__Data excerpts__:
⟨

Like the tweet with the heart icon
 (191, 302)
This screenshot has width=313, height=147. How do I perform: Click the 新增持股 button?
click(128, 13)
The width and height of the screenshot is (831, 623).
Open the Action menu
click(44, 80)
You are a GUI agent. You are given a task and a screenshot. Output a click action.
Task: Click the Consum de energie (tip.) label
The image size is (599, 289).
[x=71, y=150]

⟩
⟨

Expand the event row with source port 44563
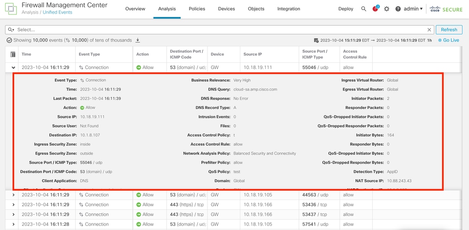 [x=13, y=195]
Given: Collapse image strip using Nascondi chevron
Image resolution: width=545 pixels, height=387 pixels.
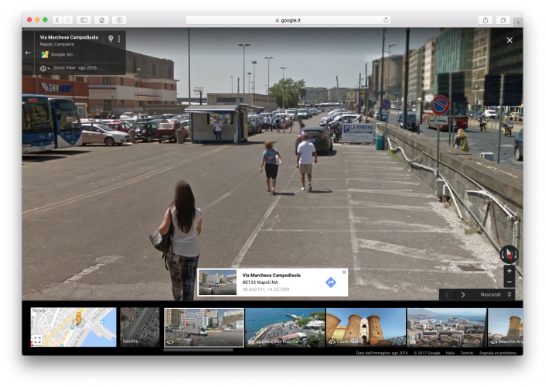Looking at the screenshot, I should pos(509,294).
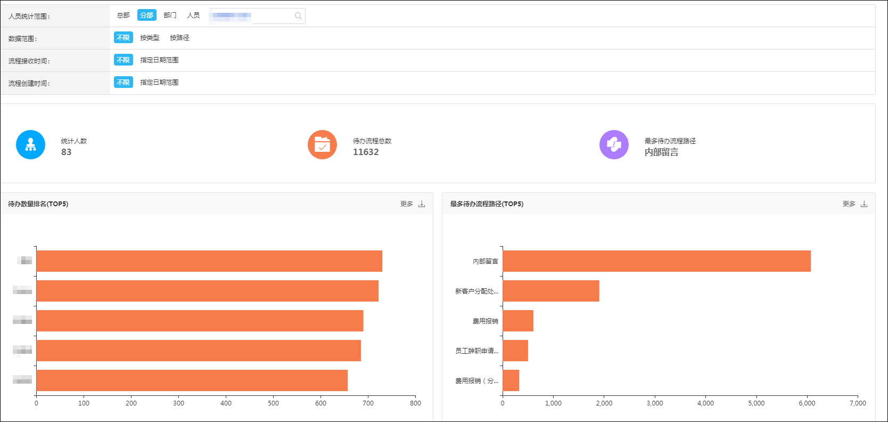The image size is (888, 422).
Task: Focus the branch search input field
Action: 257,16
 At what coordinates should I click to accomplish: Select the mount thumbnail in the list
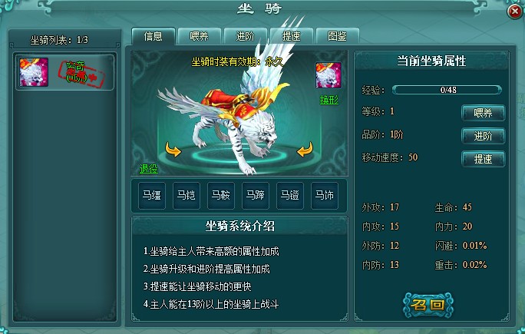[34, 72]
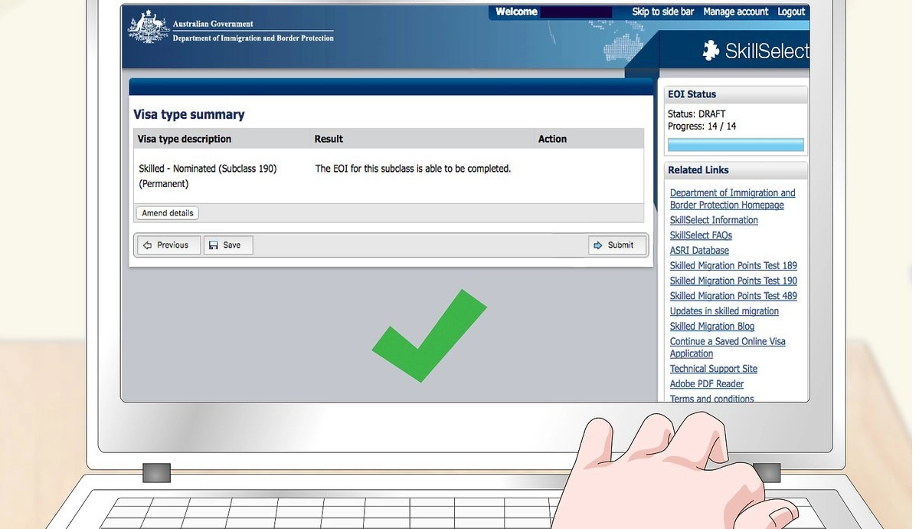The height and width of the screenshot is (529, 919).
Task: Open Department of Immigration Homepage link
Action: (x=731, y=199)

⟩

Your answer must be the lines above from the one containing "This screenshot has" to the one containing "You are a GUI", both included, restated word for word.

__SOLUTION FOR THIS EXERCISE__:
This screenshot has width=313, height=147. How do I perform: Click the 新增持股 button?
click(128, 13)
The width and height of the screenshot is (831, 623).
Open the Action menu
click(44, 80)
You are a GUI agent. You are given a task and a screenshot. Output a click action.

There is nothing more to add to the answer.